----- Records for this exercise -----
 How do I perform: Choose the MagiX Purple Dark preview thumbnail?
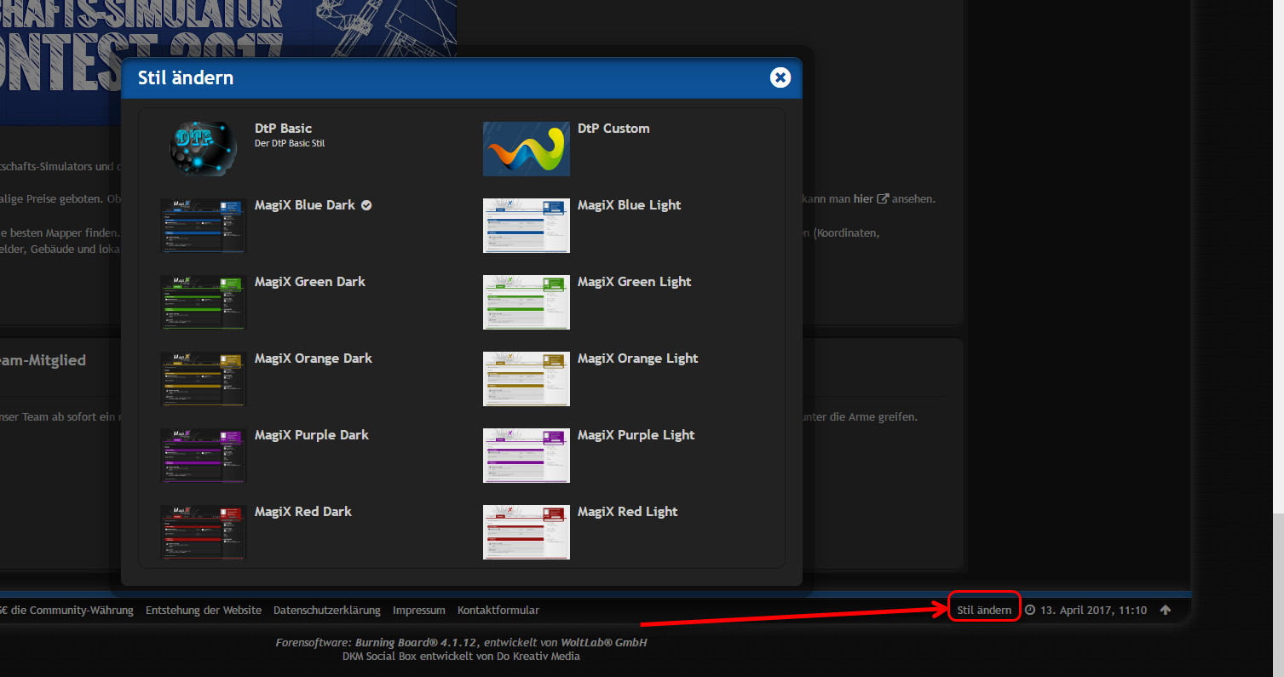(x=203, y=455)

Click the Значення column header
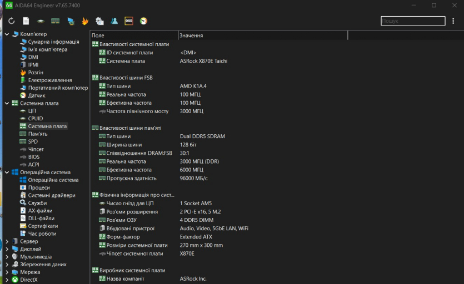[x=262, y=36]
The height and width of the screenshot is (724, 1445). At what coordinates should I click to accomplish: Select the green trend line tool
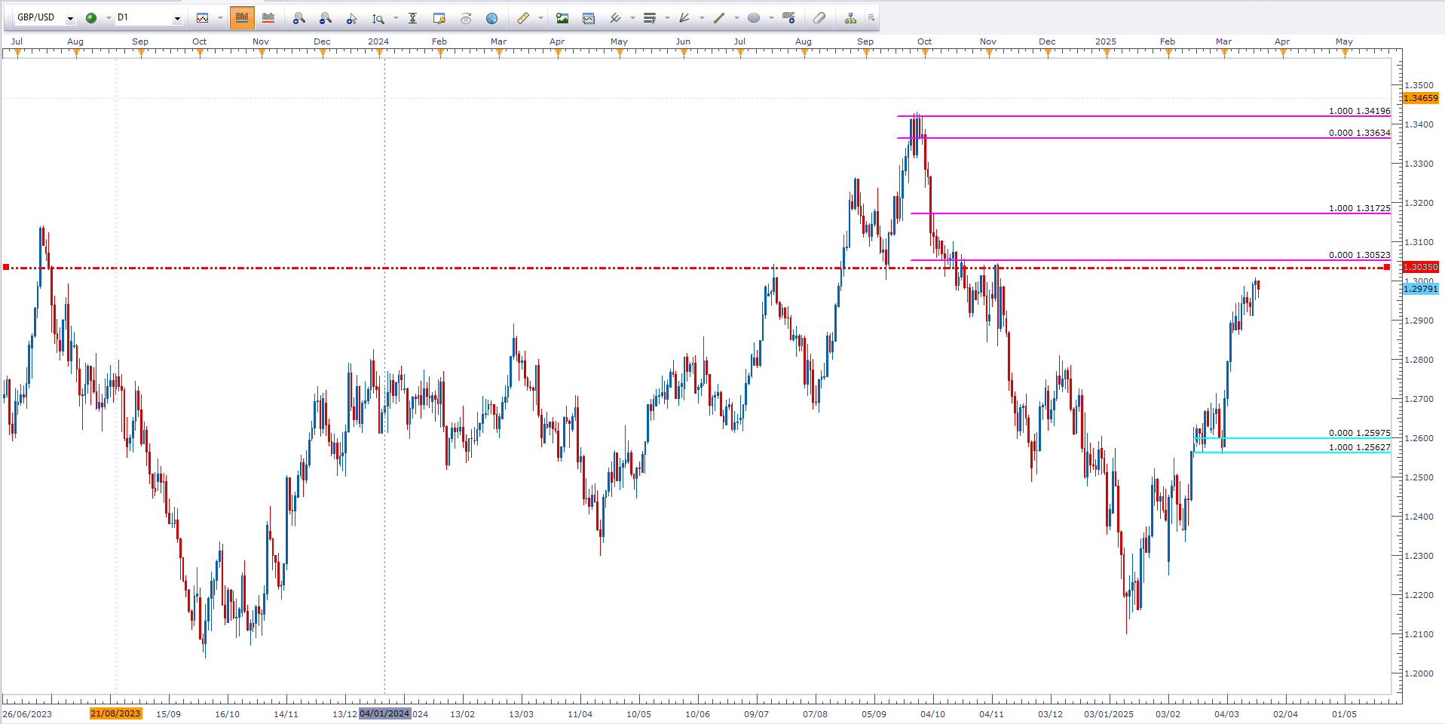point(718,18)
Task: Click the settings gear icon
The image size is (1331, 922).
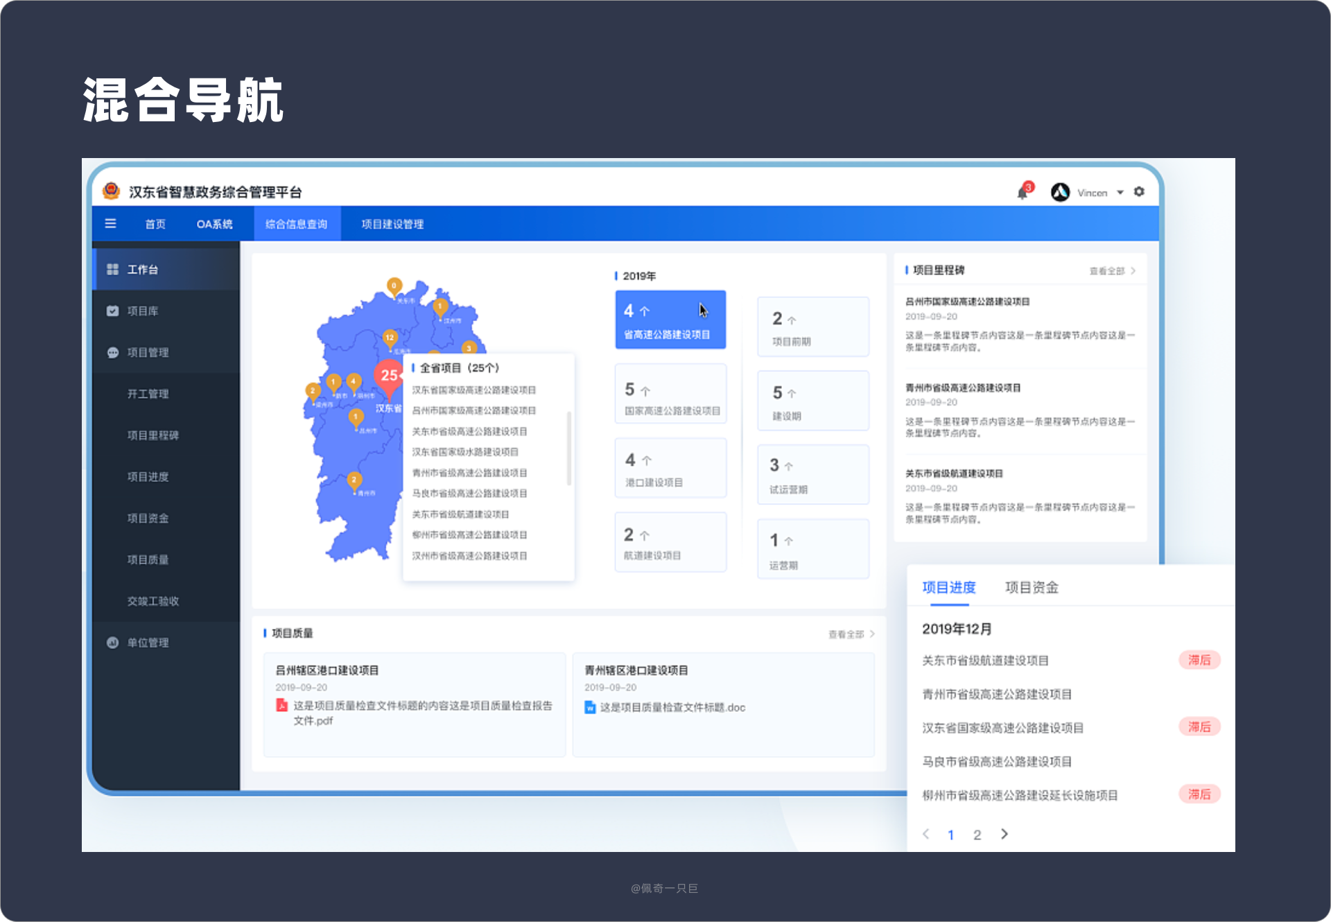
-----
### Task details
Rewrite the listing above, replacing "thumbnail" with "tile" and leaving everything else unchanged. Omit the pictures from your answer.

### Reply to the exercise
 How do I perform: Choose the MagiX Purple Dark preview tile?
(x=203, y=455)

Click the Значення column header
[x=262, y=36]
The height and width of the screenshot is (724, 1445). At what coordinates should I click to accomplish: Select the green trend line tool
point(718,18)
Task: Click the settings gear icon
The image size is (1331, 922).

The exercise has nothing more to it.